The Board of Directors of the Reconciling Congregation Program recommits itself to the task before us. We ask that of you as well. We remind us all of the foundation of that task:
All this is from God, who reconciled us to Godself through Christ, and has given us the ministry of reconciliation; that is, in Christ God was reconciling the world to God, not counting their trespasses against them, and entrusting the message of reconciliation to us. So we are ambassadors for Christ, since God is making the divine appeal through us; we entreat you on behalf of Christ, be reconciled to God. (2 Corinthians 5:18-20)
Gayle Felton, Chair
The Board of Directors
The Reconciling Congregation Program
Deeply committed to social justice, Rev.
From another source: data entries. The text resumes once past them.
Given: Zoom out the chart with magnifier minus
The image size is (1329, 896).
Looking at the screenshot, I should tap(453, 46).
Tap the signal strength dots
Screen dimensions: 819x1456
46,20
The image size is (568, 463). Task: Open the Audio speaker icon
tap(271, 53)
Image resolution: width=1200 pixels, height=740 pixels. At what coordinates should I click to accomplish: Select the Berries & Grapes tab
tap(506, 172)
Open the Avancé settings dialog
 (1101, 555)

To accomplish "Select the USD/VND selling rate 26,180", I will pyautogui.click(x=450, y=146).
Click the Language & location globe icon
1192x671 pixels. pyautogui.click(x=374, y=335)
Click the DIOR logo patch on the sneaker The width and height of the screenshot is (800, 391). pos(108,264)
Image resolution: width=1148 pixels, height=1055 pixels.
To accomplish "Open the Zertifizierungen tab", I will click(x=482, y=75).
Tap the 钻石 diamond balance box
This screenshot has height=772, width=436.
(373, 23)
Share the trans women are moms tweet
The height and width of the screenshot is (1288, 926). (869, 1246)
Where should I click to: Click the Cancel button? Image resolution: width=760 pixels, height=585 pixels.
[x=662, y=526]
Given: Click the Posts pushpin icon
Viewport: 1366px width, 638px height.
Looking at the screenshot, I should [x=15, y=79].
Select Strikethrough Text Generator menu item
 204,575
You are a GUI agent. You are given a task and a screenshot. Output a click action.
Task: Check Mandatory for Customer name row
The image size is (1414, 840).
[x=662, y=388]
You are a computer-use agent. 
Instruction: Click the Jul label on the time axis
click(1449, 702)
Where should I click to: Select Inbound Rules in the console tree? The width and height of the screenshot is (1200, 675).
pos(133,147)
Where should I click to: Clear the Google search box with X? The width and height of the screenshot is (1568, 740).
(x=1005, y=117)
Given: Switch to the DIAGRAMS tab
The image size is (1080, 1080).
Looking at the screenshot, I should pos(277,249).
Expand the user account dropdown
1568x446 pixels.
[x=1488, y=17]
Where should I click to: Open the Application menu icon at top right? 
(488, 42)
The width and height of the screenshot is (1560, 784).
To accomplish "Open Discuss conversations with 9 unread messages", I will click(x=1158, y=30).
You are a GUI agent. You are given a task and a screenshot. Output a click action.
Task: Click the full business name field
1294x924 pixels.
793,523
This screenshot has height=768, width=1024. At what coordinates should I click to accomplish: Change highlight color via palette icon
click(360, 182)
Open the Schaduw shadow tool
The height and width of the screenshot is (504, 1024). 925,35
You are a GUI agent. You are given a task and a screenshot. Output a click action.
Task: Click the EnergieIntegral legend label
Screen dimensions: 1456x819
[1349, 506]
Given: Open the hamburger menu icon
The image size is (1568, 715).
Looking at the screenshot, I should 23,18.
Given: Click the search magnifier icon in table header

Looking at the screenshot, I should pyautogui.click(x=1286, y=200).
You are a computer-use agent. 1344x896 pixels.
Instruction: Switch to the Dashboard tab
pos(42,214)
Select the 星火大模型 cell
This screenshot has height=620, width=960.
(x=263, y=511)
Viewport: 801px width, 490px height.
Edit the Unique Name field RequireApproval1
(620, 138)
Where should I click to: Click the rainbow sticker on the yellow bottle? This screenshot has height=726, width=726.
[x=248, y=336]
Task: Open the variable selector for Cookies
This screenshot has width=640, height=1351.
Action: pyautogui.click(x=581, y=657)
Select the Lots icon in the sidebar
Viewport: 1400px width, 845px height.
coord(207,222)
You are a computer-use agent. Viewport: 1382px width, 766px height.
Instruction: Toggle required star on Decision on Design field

Dr. Gayle C. Felton worked to integrate the public schools in her native Edgecombe County, N.C., and was a pioneer in building the Reconciling Movement advocating for the full inclusion of LGBT people in the United Methodist Church, going on to serve as the national board chair of the Reconciling Ministries Network. Among her published works are This Gift of Water, By Water and the Spirit, This Holy Mystery, United Methodists and the Sacraments, and The Coming of Jesus. She earned a bachelor’s degree in history from North Carolina Wesleyan College and a master’s of divinity and doctorate from Duke University, where she returned to teach in the divinity school.